What you have to do:
Would you return, word for word, the lines of the data below from the line with "All Blog (29, 49)" through the line with "Subscribe (21, 2532)", and no others?

Entries shown:
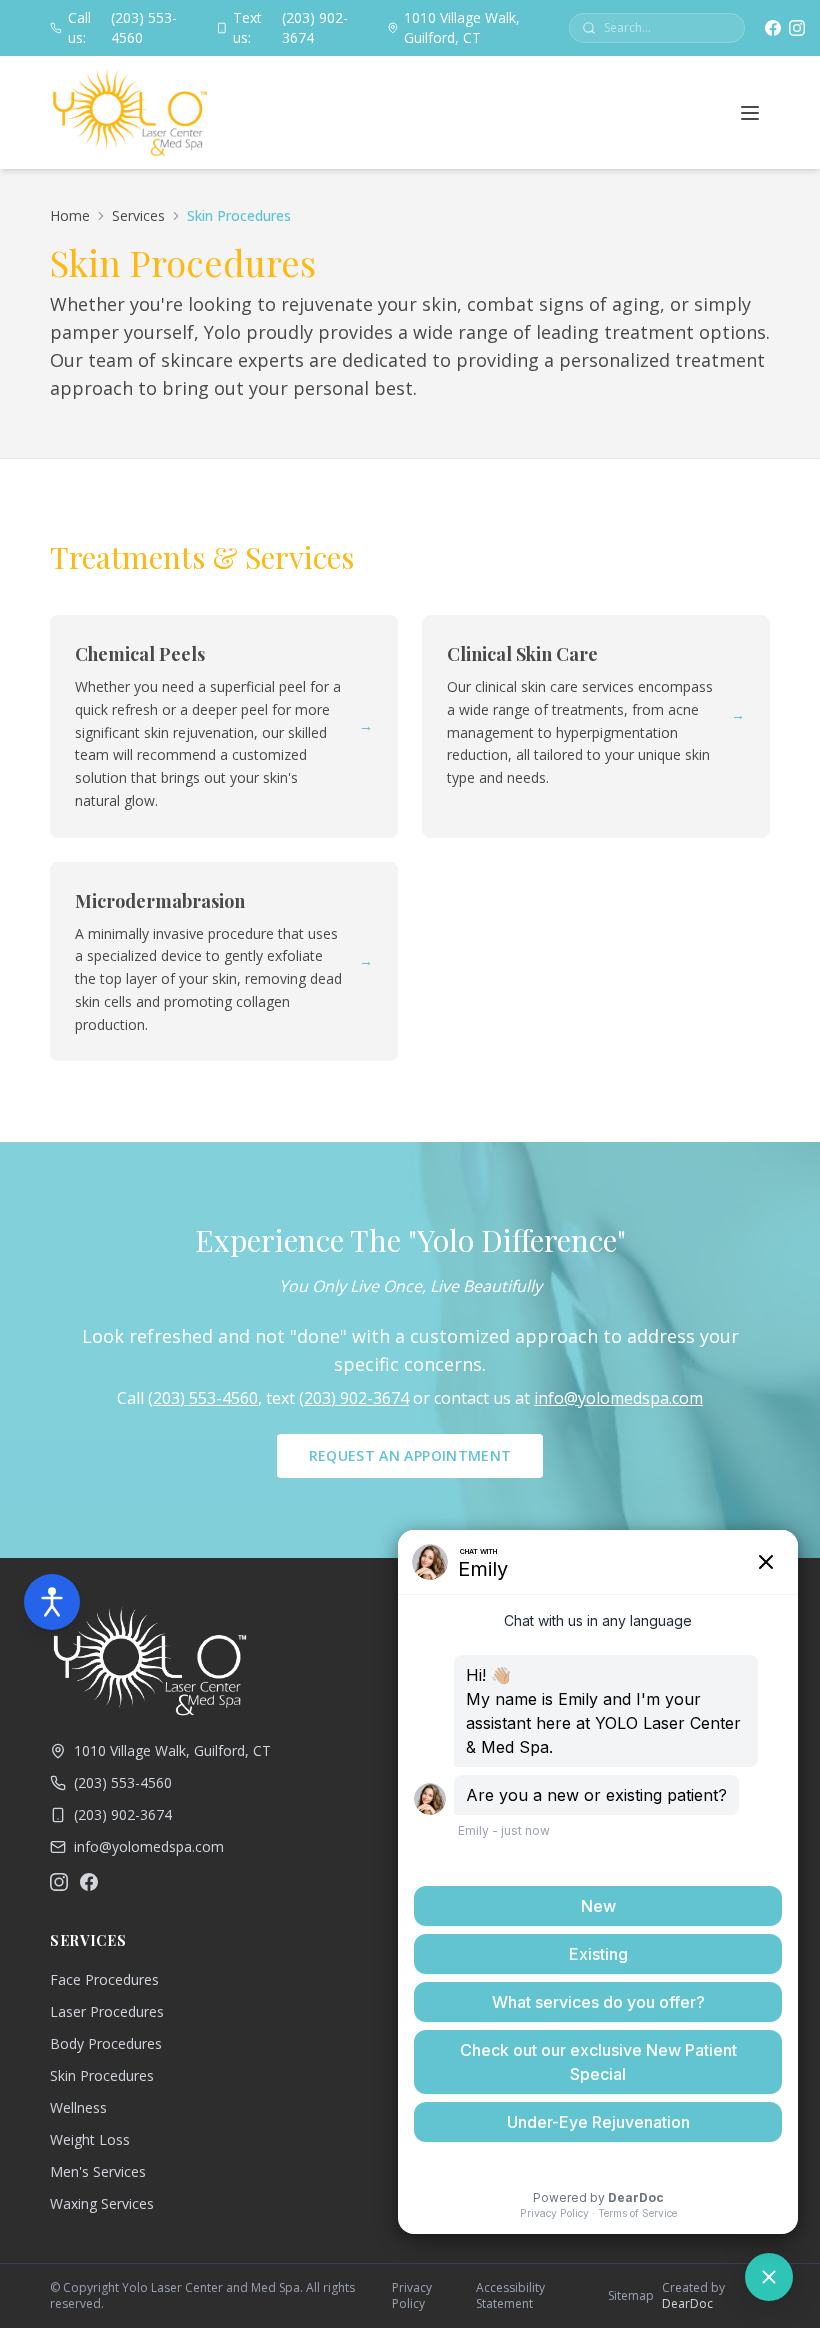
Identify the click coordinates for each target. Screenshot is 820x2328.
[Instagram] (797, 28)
--
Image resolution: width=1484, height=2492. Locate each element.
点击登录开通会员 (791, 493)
...
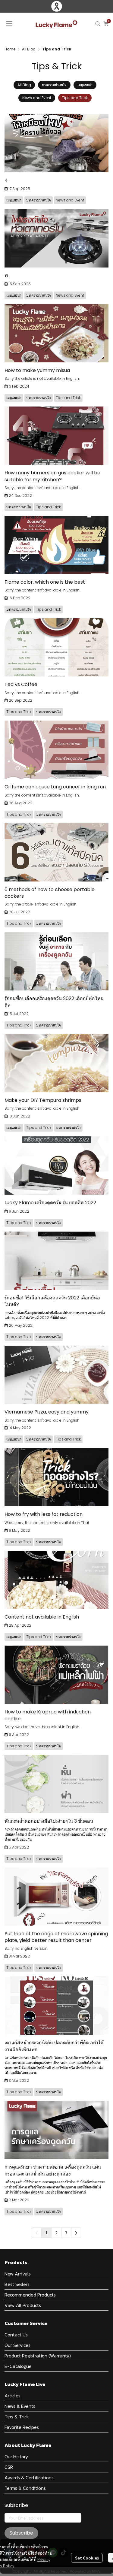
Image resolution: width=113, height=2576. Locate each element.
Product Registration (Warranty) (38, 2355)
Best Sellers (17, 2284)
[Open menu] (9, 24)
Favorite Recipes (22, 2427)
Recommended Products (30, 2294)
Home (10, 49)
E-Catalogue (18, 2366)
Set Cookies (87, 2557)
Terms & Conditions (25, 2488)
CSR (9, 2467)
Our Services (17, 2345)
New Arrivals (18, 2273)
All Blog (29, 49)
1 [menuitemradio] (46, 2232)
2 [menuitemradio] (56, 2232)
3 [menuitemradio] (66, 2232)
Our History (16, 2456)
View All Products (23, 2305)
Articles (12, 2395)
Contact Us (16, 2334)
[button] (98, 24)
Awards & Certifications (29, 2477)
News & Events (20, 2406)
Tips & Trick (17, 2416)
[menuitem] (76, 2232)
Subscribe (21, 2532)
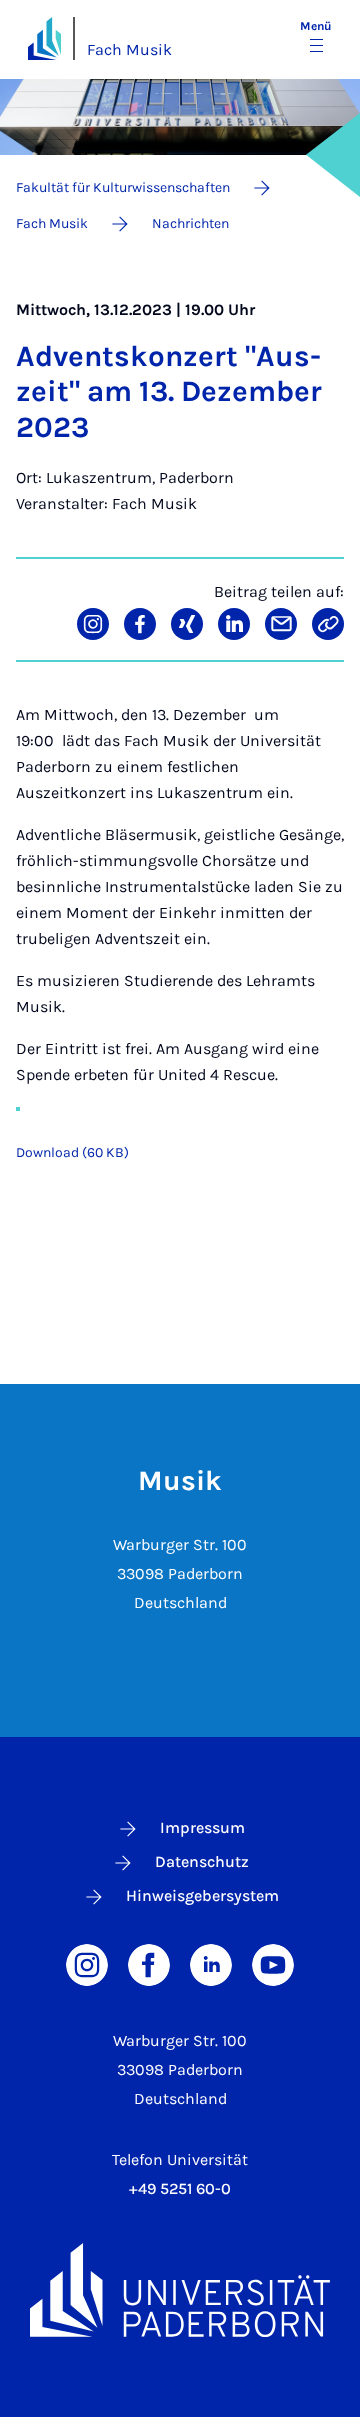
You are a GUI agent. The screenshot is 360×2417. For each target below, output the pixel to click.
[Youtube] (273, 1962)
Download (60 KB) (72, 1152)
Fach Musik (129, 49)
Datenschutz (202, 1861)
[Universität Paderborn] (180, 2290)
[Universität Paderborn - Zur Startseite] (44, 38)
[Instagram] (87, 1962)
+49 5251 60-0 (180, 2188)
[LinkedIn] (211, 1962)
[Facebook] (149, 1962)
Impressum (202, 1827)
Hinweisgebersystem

Exercise response:
All Blog (29, 49)
1 [menuitemradio] (46, 2232)
2 [menuitemradio] (56, 2232)
3 [menuitemradio] (66, 2232)
Our History (16, 2456)
View All Products (23, 2305)
Articles (12, 2395)
Contact Us (16, 2334)
[button] (98, 24)
Awards & Certifications (29, 2477)
News & Events (20, 2406)
Tips & Trick (17, 2416)
[menuitem] (76, 2232)
Subscribe (21, 2532)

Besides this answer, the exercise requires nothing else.